1. Portraits

1.1. Autoportraits

Eynard s’est fait représenter sur la quasi-totalité de ses daguerréotypes et d’une certaine manière, toute son œuvre pourrait être considérée comme une suite d’autoportraits. Il soigne sa position dans l’économie de l’image en créant une relation spécifique avec les autres figures représentées et en prenant des attitudes originales. Afin de pouvoir prendre place au sein des groupes qu’il désire photographier, il a formé à la prise de vue l’un de ses employés, Jean Rion.

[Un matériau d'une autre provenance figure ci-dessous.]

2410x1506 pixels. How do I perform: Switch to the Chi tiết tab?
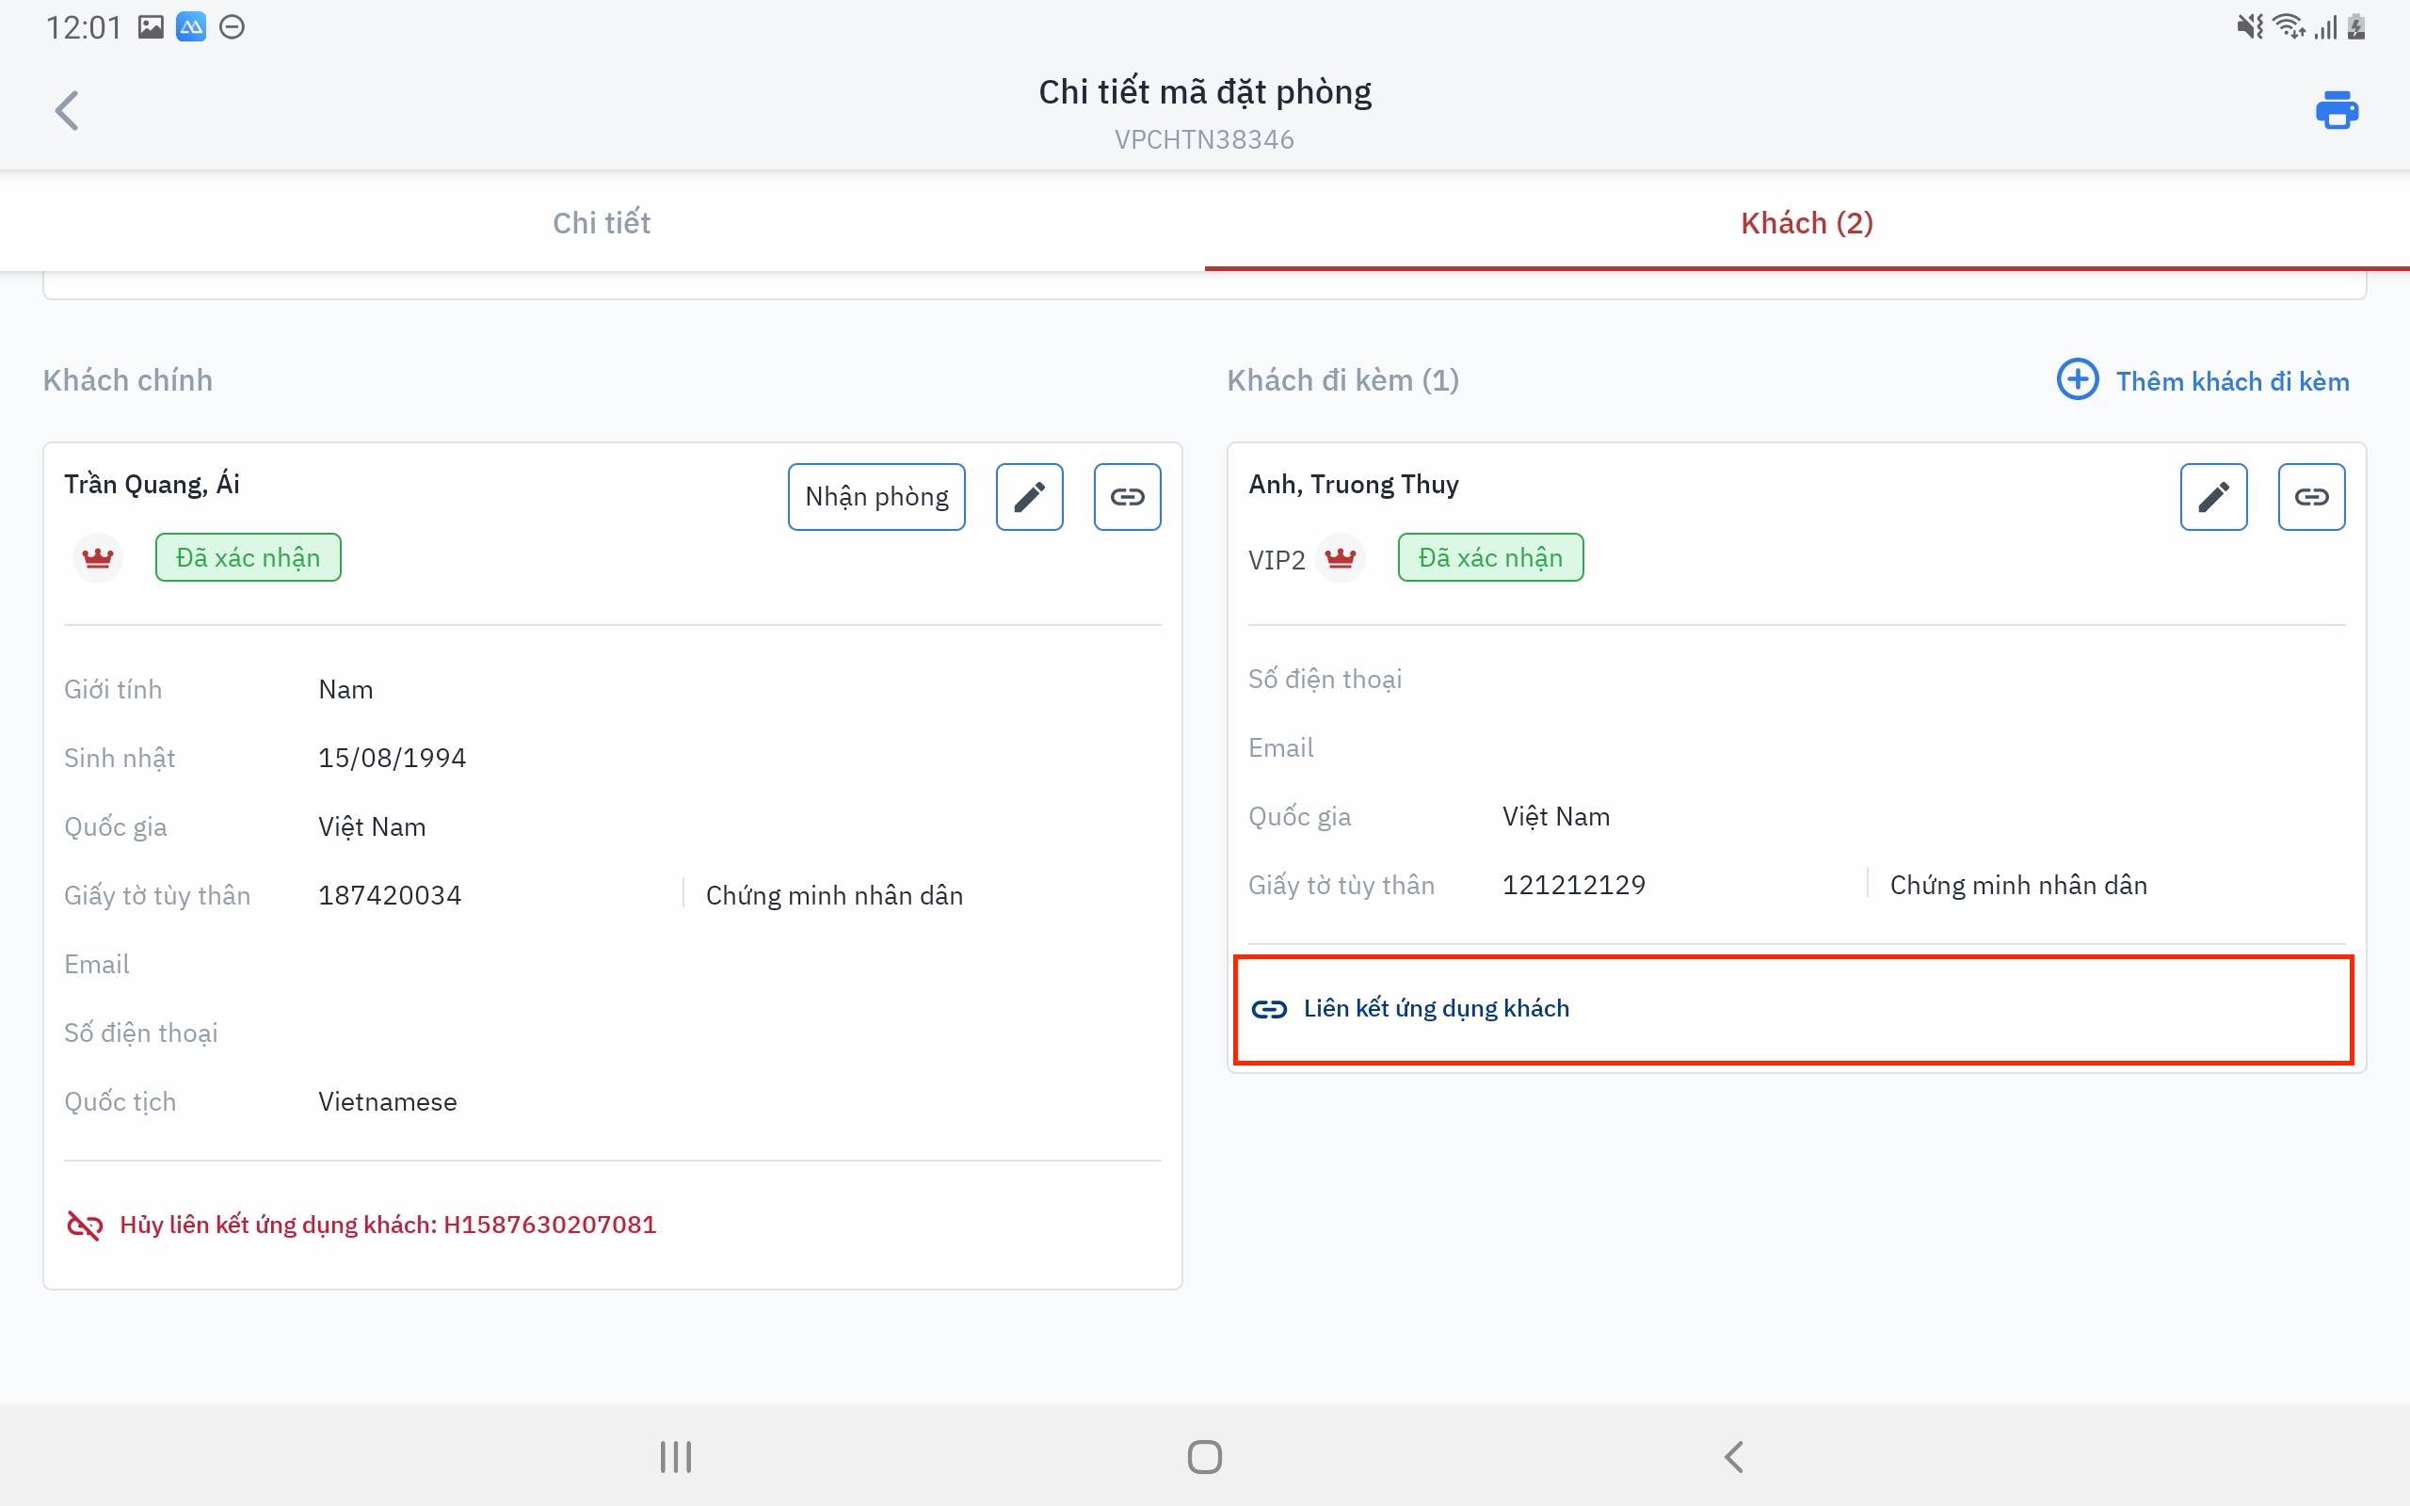click(x=602, y=222)
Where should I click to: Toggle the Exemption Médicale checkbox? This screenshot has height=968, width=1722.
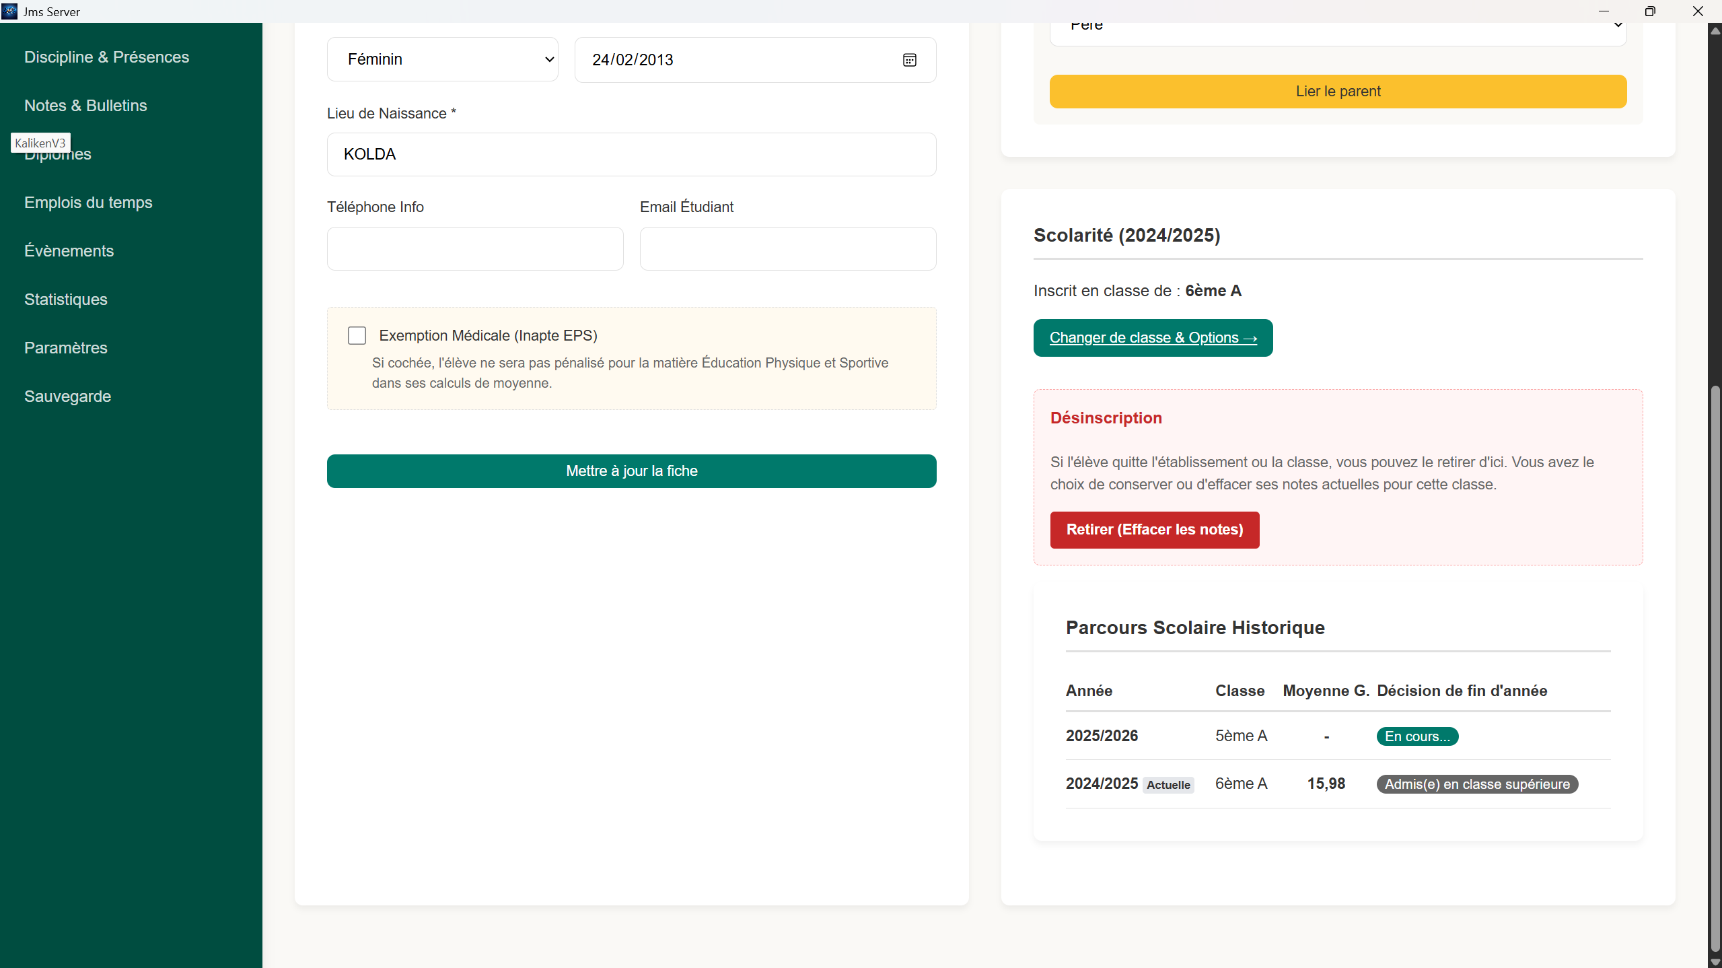pyautogui.click(x=357, y=335)
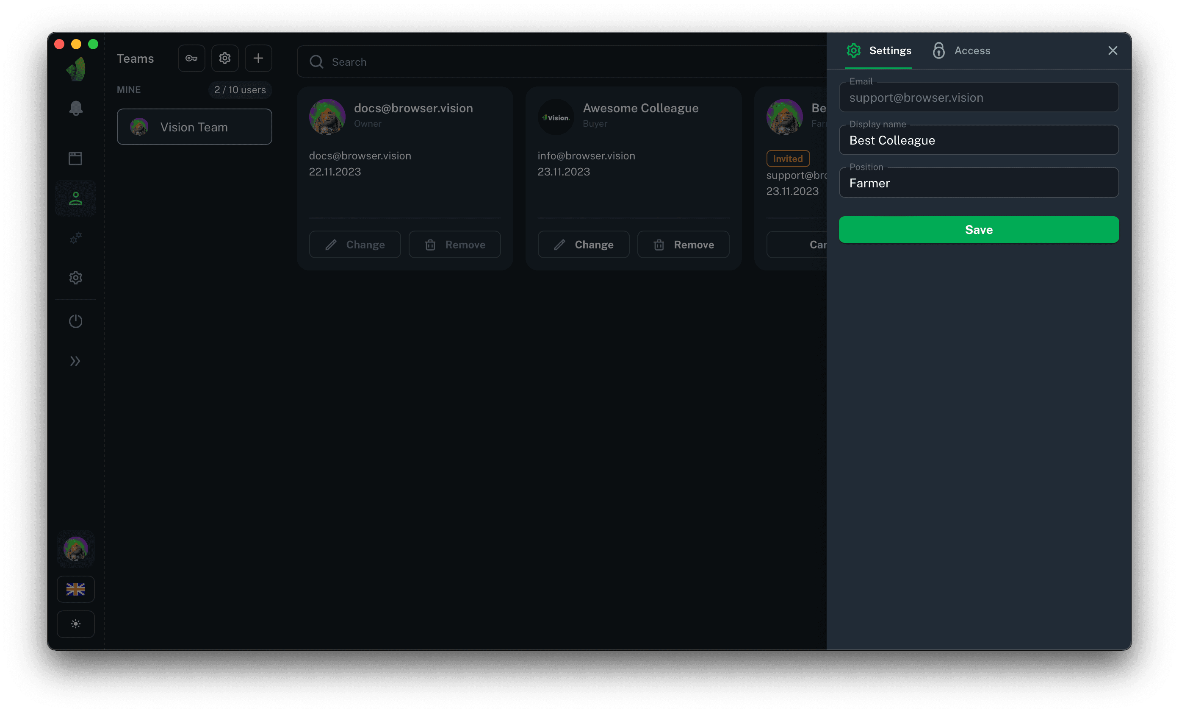
Task: Open the browser profiles window icon
Action: [76, 158]
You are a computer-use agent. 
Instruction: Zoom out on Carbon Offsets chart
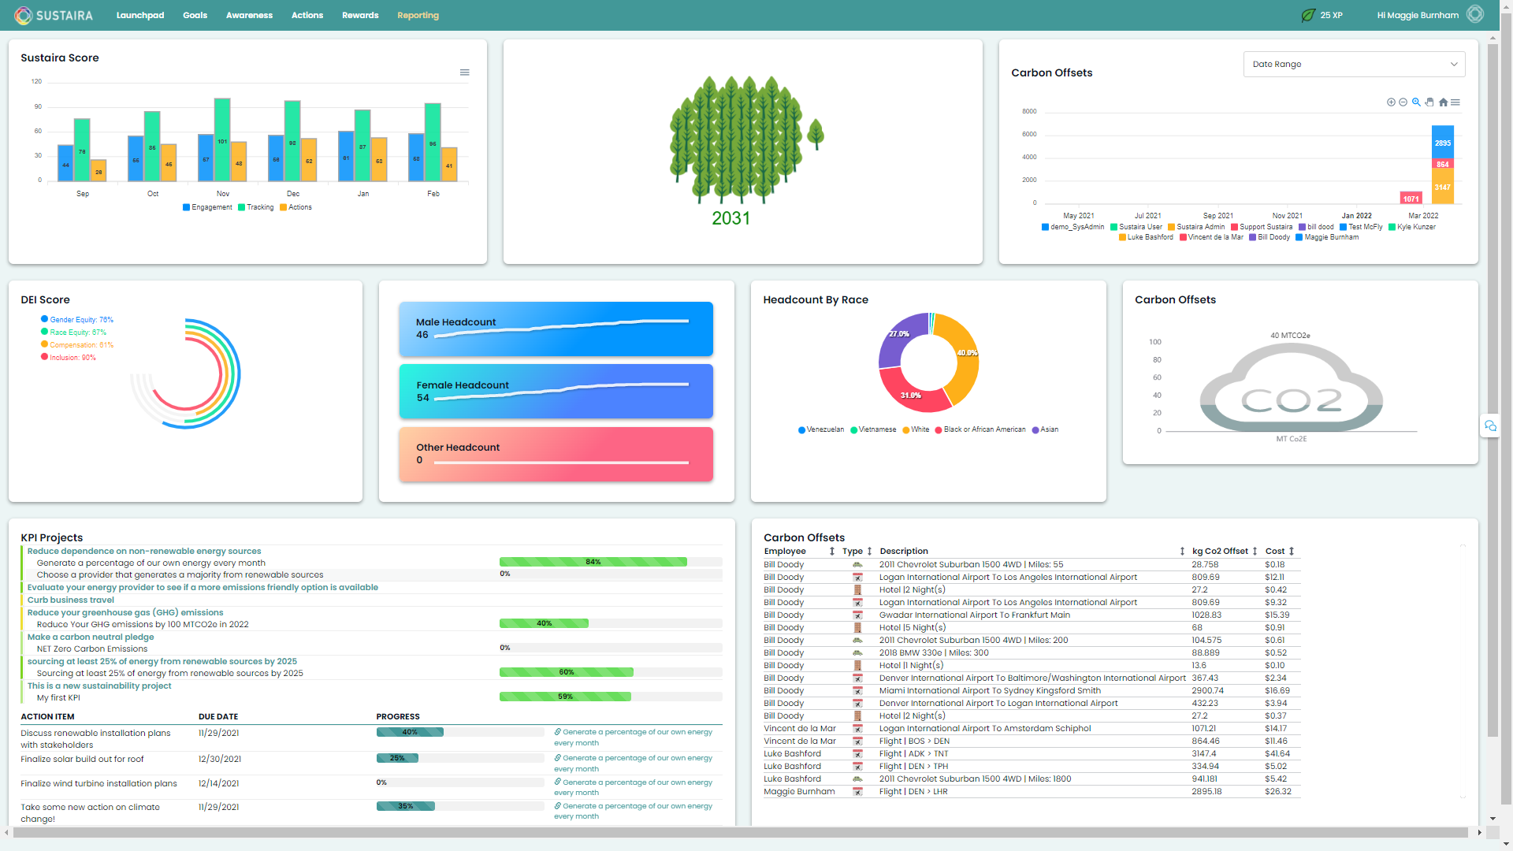pos(1403,102)
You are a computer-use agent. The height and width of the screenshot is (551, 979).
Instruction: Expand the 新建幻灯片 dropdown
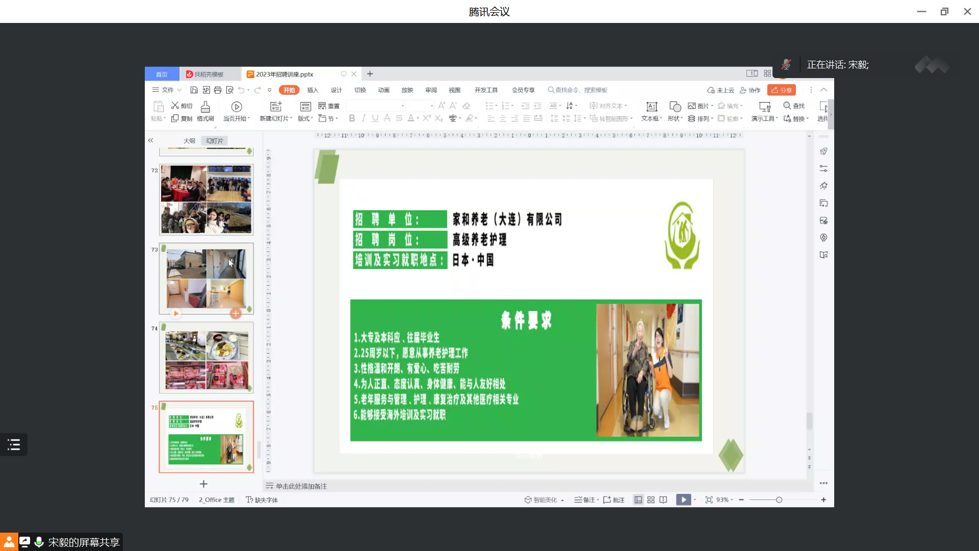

Il faut cependant distinguer de la notion générique de représentation de soi, les autoportraits au sens classique du terme, c’est-à-dire les portraits individuels le représentant seul ou, dans quelques rares cas, avec un personnage secondaire avec lequel il n’entretient aucune relation particulière au sein de l’image. Le fait que plusieurs de ces autoportraits ont été faits en utilisant une demi-plaque, soit un grand format, atteste l’importance qu’Eynard leur accordait. On notera toutefois qu’une partie de ce qui était naguère considéré comme des autoportraits ne lui est plus attribuée. En effet, il s’agit très probablement d’œuvres de commande à des ateliers professionnels (voir 6. Œuvres hors catalogue en relation avec Jean-Gabriel Eynard).
Le premier type d’images, l’autoportrait individuel, a pour but premier de conserver et de transmettre la mémoire de ses traits. C’est la fonction qu’il assignait, avant l’invention de la photographie, aux portraits qu’il commandait régulièrement à des artistes, peintres ou sculpteurs. Les daguerréotypes qui le figurent le montrent dans diverses attitudes (réflexion, lecture, dans sa berline, etc.). Il se désigne aussi à quelques reprises comme auteur de photographies, en posant avec un daguerréotype à ses côtés (84.XT.255.38 ; 84.XT.255.42), mais jamais avec un appareil photographique. Dans tous les cas, il est attentif à l’image qu’il va donner de lui-même car il sait que ses autoportraits vont circuler parmi ses proches et dans les cercles qu’il fréquente. Il revêt le plus souvent une robe de chambre, un vêtement d’intérieur luxueux qui marque son statut social et son appartenance à une élite intellectuelle. Porté dans son cabinet de travail, il désigne l’homme de lettres, l’érudit (voir le chapitre consacré à la mode). On se rappellera que Jean-Gabriel Eynard est l’un des cofondateurs de la Société de lecture à Genève en 1818. Tous les attributs qui l’entourent ramènent à cette qualité. Sur la plaque DE 025, on le voit debout tenant à la main un exemplaire du Journal de Genève. Sur celle cotée DE 026, il est assis, une lettre à la main, accoudé à un pupitre sur lequel un livre est posé. Ces plaques toutes deux très abouties présentent des tonalités diamétralement opposées. Un virage à l’or confère à la plaque DE 025 une tonalité chaude, chatoyante, que soutient la large dorure du passe-partout bordée d’un filet en accolade.
Eynard a produit, en particulier à la fin de sa carrière de photographe, à partir de 1850, un second type de représentations de soi que l’on pourrait qualifier de « portraits en maître de maison ». Ces photographies le montrent dans un décor ou un paysage familier, dans l’une ou l’autre de ses propriétés. Il est soit devant la maison, soit, plus fréquemment, dans le parc. Les portraits qui le montrent en couple ou avec un groupe n’ont pas été intégrés à cette catégorie. La plupart des images de ce type ont été prises à Beaulieu, quelques-unes à Genève, au palais Eynard. Le rattachement de ce type d’images à la catégorie « autoportrait » plutôt qu’à celle des représentations d’architecture ou de paysage peut paraître arbitraire. Mais il s’agit bien d’une forme d’autoportraits dans la mesure où ces photographies le situent au centre du monde qui est le sien, mettant en évidence sa relation à son environnement.